[[ Given records, beginning ]]

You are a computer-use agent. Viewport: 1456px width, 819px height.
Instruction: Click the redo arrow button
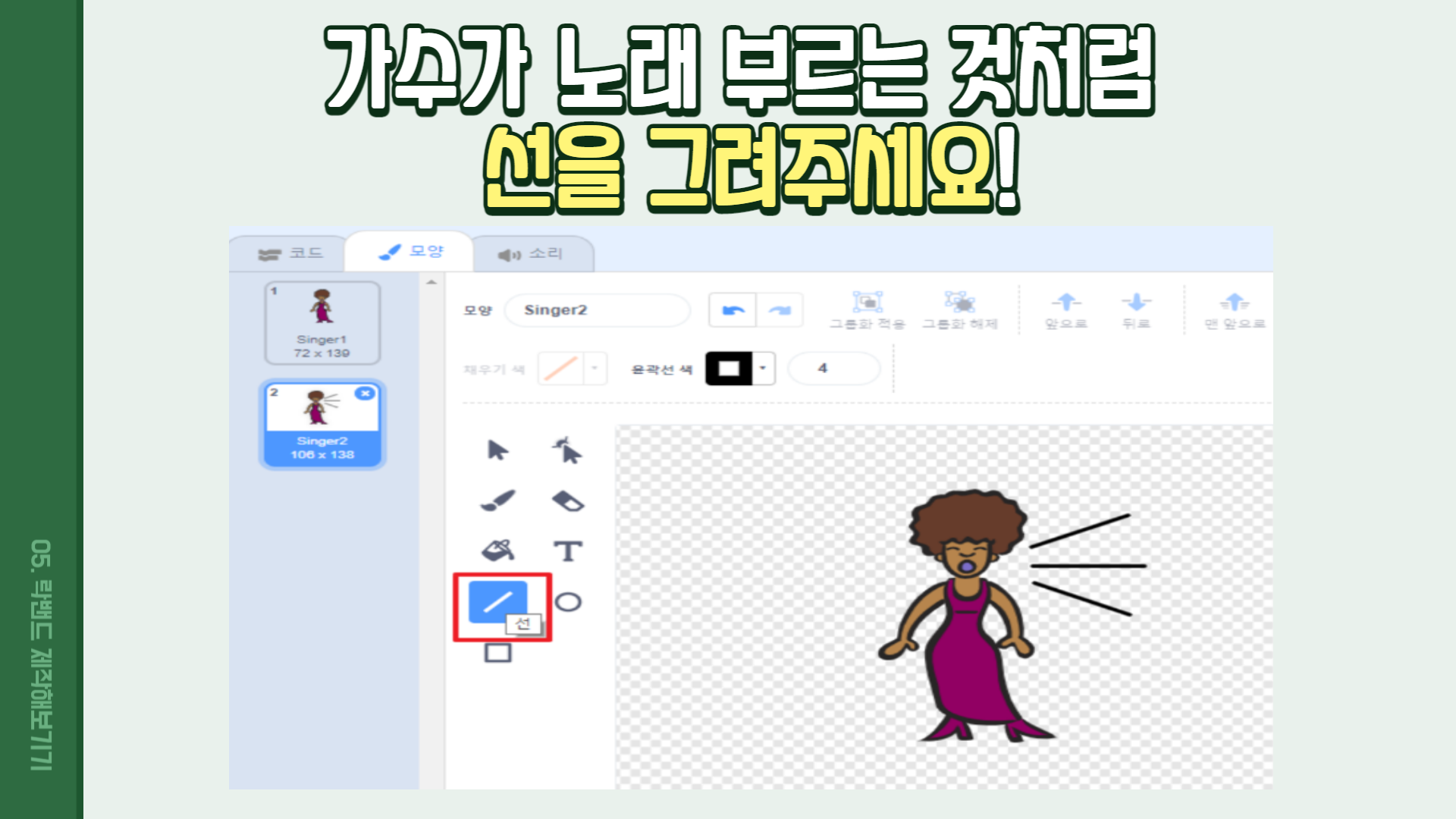click(780, 310)

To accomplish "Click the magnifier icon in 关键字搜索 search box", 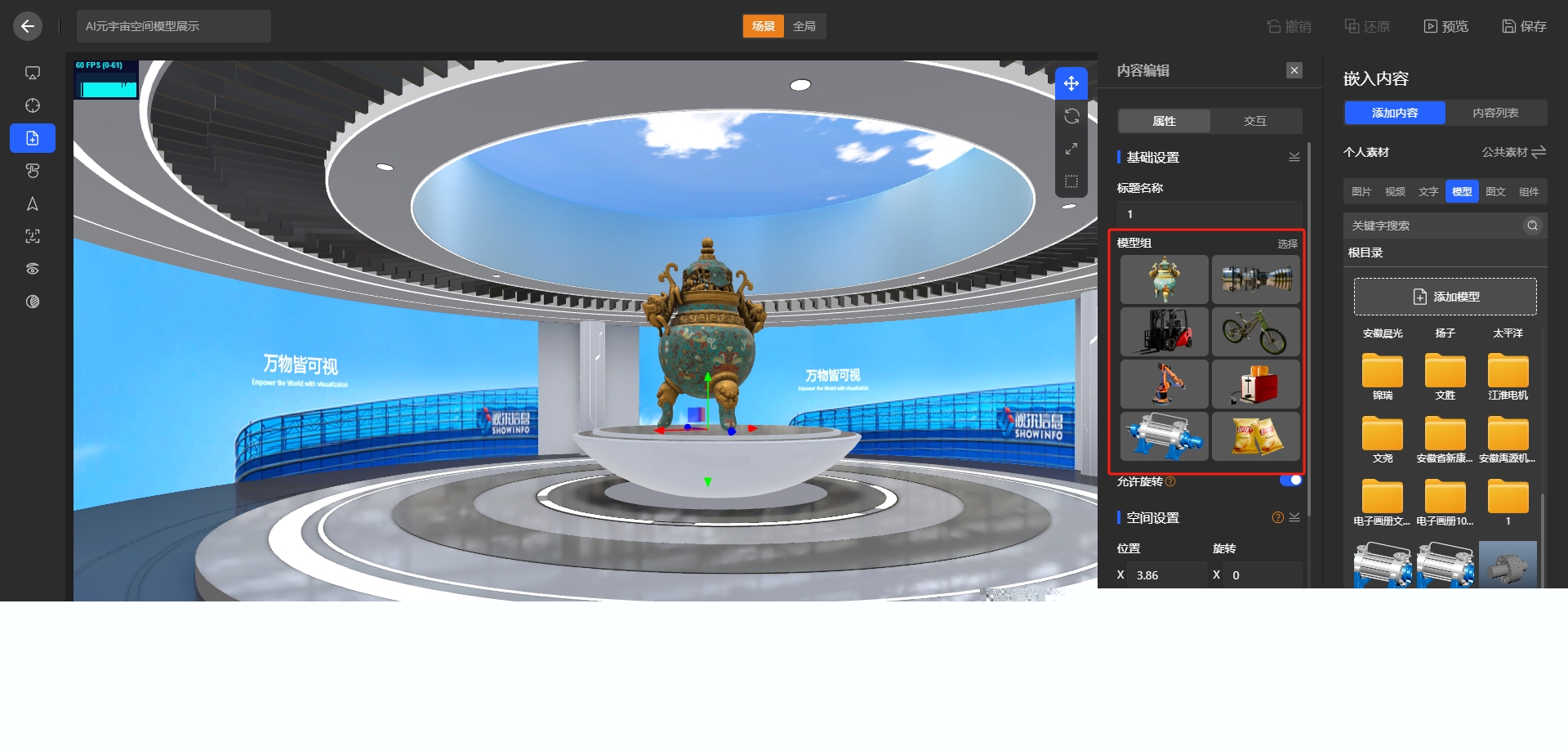I will pos(1532,226).
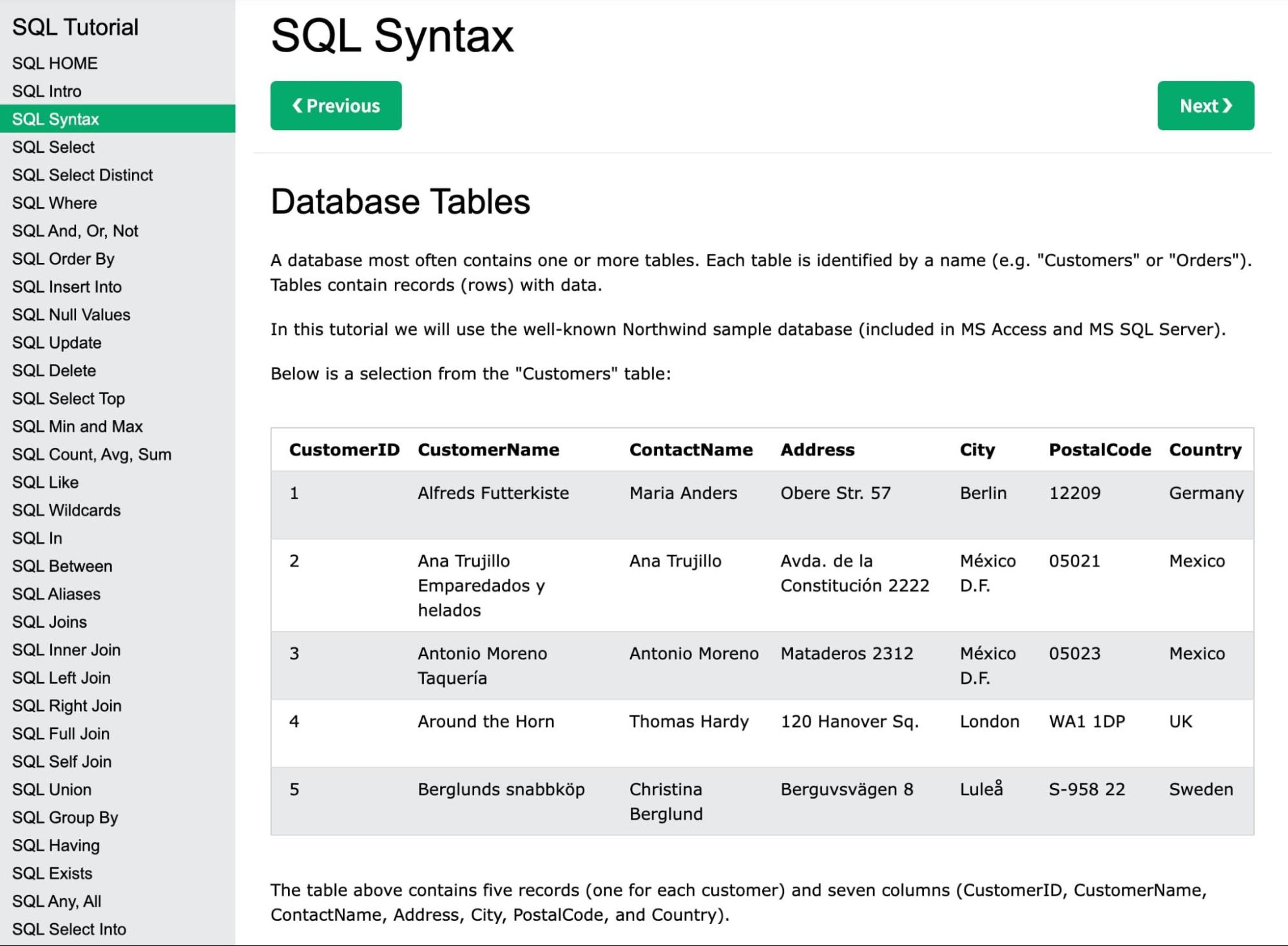Open the SQL Select Distinct lesson
This screenshot has height=946, width=1288.
[82, 175]
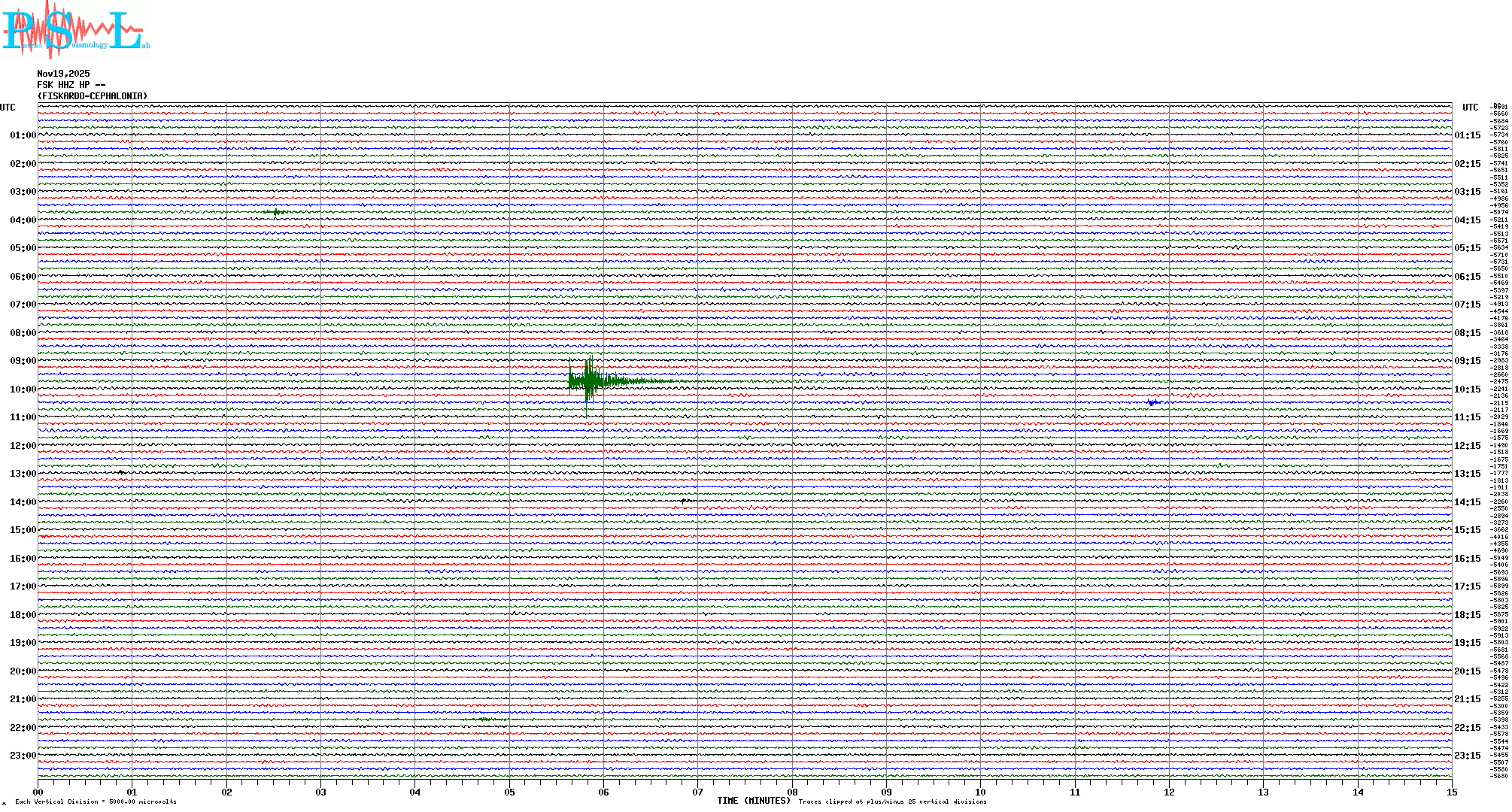Screen dimensions: 1512x812
Task: Click the Nov19,2025 date label
Action: point(63,74)
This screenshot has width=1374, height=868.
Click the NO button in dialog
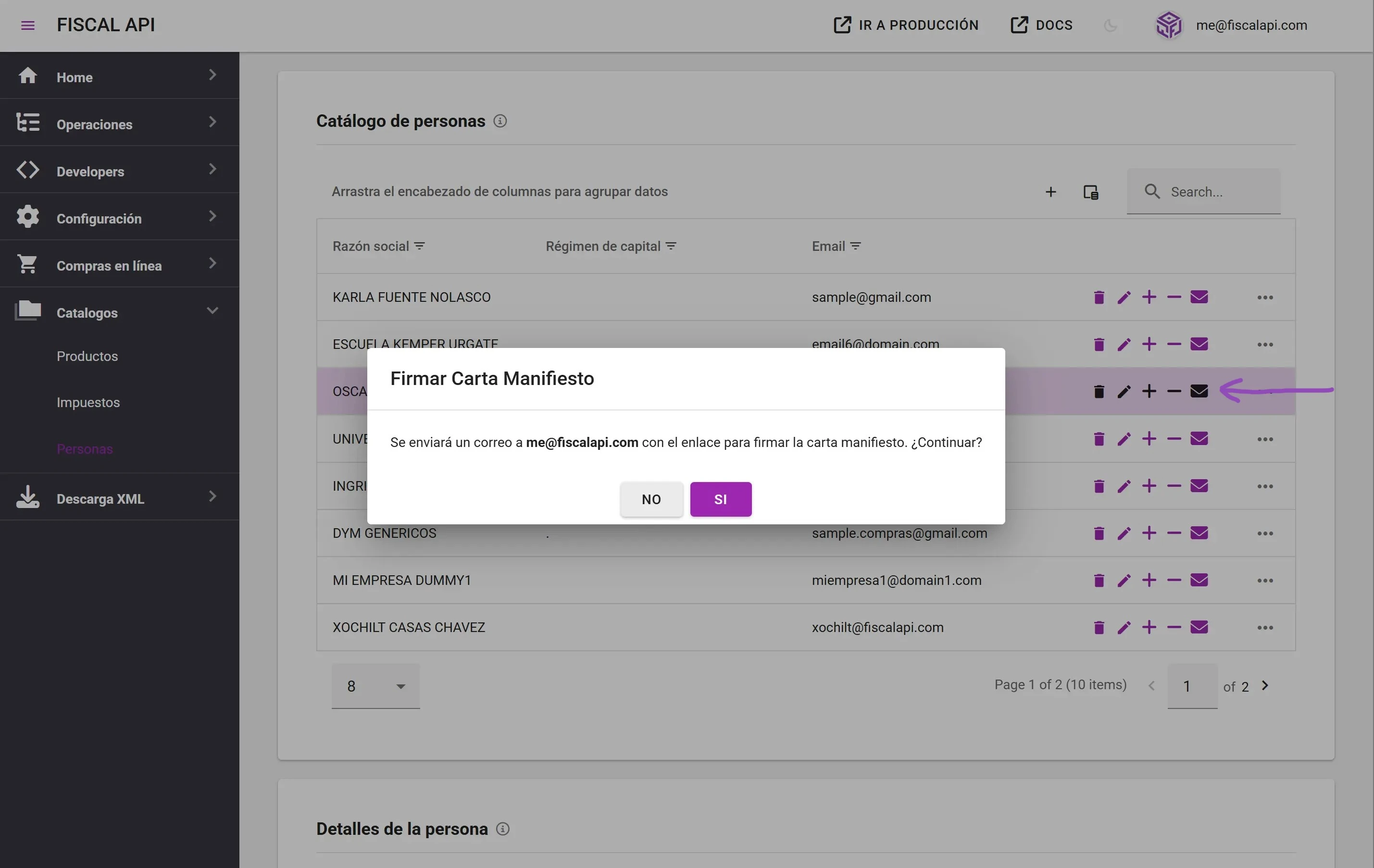click(651, 499)
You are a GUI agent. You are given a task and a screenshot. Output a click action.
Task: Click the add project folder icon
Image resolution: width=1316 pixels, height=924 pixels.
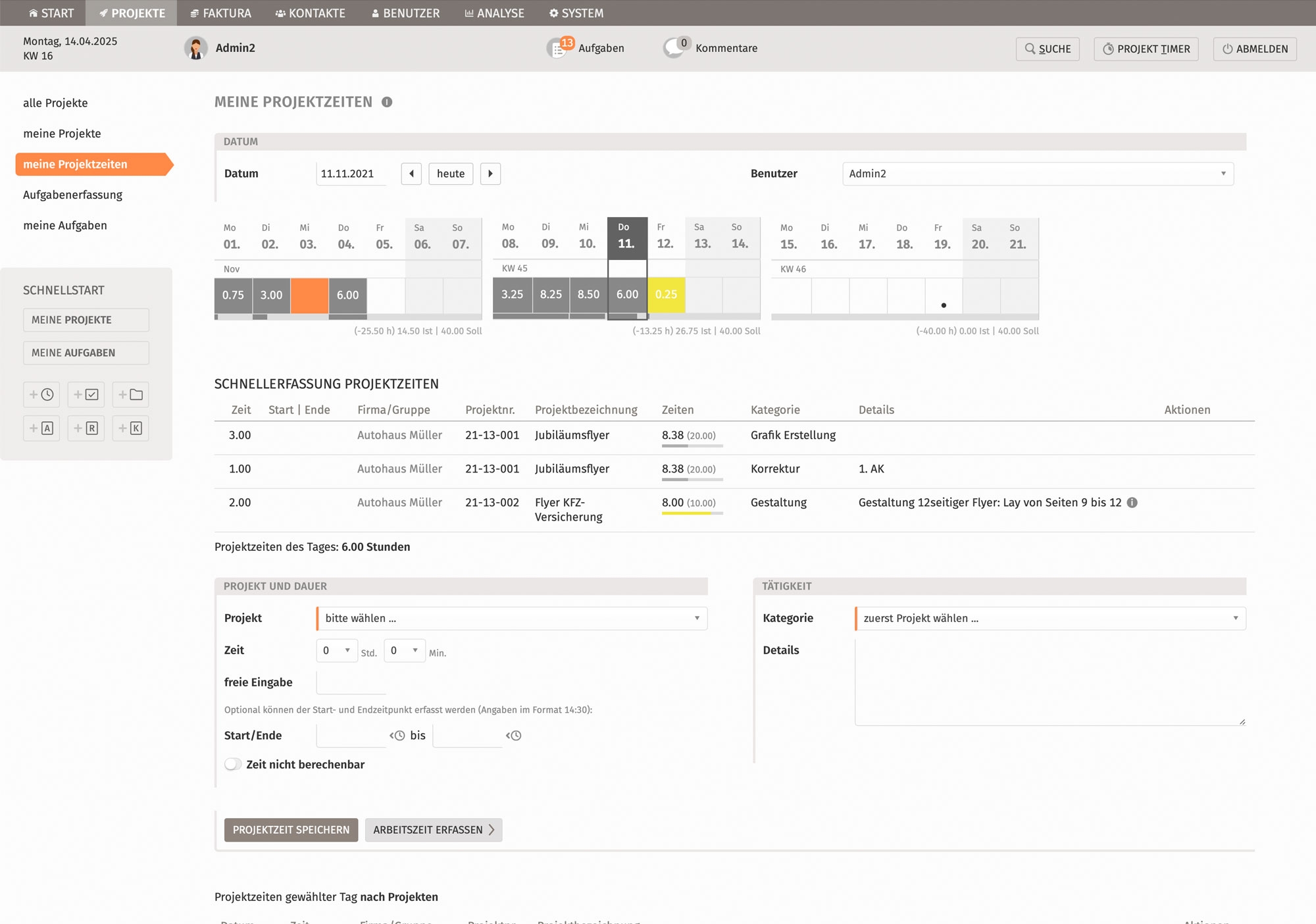tap(130, 395)
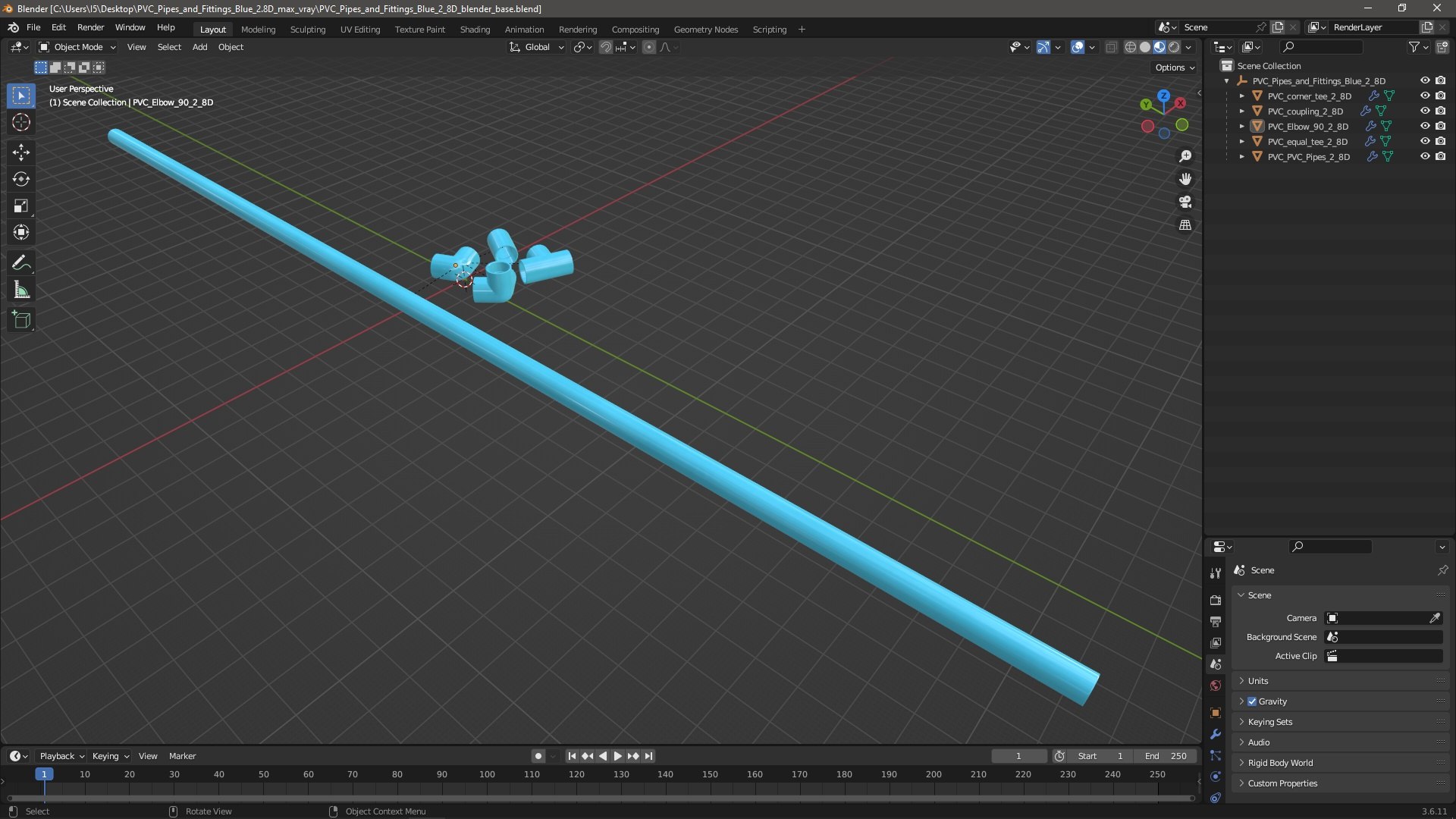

[[ Given records, end ]]

Instructions for the task: Pull every line containing "agent" out of the entries.

Written solution:
You are a computer-use agent. Viewport: 1456px width, 819px height.
You are a GUI agent. You are given a task and a screenshot. Output a click action.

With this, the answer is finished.